Records shown:
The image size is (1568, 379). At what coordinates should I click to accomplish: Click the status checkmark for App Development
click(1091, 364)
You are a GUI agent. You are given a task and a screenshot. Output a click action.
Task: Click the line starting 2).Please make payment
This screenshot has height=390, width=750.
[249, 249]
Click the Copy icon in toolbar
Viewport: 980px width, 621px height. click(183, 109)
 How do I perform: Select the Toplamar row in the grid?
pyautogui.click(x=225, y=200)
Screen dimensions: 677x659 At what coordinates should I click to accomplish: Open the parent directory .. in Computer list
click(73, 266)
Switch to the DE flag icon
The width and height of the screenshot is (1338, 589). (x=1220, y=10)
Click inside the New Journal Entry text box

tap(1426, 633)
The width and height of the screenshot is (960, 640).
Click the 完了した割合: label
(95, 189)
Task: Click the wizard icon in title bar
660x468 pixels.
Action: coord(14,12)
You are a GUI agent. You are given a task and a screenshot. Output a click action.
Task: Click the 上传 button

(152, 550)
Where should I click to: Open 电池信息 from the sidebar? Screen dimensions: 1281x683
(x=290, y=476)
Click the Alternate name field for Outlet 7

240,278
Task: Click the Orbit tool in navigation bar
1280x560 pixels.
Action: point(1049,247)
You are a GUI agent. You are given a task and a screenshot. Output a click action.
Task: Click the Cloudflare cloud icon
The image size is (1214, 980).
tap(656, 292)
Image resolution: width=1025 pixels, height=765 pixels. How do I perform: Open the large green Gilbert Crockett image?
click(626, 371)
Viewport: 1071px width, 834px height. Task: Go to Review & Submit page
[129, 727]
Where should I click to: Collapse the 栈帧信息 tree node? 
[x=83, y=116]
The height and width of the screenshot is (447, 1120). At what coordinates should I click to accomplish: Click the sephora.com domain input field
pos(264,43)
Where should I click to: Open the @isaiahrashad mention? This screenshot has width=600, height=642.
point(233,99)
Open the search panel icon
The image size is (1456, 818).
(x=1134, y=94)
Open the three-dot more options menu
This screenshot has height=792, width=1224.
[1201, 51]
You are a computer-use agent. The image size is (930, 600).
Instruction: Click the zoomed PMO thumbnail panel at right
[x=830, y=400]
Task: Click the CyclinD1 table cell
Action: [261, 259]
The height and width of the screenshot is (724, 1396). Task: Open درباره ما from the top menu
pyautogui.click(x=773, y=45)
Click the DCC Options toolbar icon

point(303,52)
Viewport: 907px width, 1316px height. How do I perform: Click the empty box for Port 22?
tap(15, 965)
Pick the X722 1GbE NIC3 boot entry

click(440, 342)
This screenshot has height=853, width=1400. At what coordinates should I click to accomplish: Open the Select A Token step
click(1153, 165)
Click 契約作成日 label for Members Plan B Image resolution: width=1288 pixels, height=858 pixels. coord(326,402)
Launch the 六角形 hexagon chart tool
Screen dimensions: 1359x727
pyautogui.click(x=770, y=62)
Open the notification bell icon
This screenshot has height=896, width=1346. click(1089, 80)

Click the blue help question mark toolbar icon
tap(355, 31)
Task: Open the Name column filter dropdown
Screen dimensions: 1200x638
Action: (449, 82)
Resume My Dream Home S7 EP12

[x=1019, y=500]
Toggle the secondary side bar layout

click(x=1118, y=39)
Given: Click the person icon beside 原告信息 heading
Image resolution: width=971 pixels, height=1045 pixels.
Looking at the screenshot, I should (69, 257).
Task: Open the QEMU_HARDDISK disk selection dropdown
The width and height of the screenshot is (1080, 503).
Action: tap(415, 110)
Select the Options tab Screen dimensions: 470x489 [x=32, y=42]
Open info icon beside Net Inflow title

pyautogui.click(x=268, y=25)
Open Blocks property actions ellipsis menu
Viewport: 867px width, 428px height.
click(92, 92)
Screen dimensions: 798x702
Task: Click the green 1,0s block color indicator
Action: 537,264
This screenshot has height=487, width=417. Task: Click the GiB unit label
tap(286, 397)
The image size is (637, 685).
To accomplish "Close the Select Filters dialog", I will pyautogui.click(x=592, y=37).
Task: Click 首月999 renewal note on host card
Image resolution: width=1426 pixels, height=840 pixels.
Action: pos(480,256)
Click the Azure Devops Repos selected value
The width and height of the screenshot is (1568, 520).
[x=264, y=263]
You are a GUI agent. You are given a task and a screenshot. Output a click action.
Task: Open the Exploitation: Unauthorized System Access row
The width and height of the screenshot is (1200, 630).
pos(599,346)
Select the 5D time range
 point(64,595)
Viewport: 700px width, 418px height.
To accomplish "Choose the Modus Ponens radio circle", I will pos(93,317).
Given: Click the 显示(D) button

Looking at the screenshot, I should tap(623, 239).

Work instructions: From the line containing "The image size is (637, 685)." down to the last line of the records above, print every line exactly, with both ends kept.

Exercise response:
The image size is (637, 685).
To accomplish "Close the Select Filters dialog", I will pyautogui.click(x=592, y=37).
Task: Click 首月999 renewal note on host card
Image resolution: width=1426 pixels, height=840 pixels.
Action: pos(480,256)
Click the Azure Devops Repos selected value
The width and height of the screenshot is (1568, 520).
[x=264, y=263]
You are a GUI agent. You are given a task and a screenshot. Output a click action.
Task: Open the Exploitation: Unauthorized System Access row
The width and height of the screenshot is (1200, 630).
pos(599,346)
Select the 5D time range
 point(64,595)
Viewport: 700px width, 418px height.
To accomplish "Choose the Modus Ponens radio circle", I will pos(93,317).
Given: Click the 显示(D) button

Looking at the screenshot, I should tap(623, 239).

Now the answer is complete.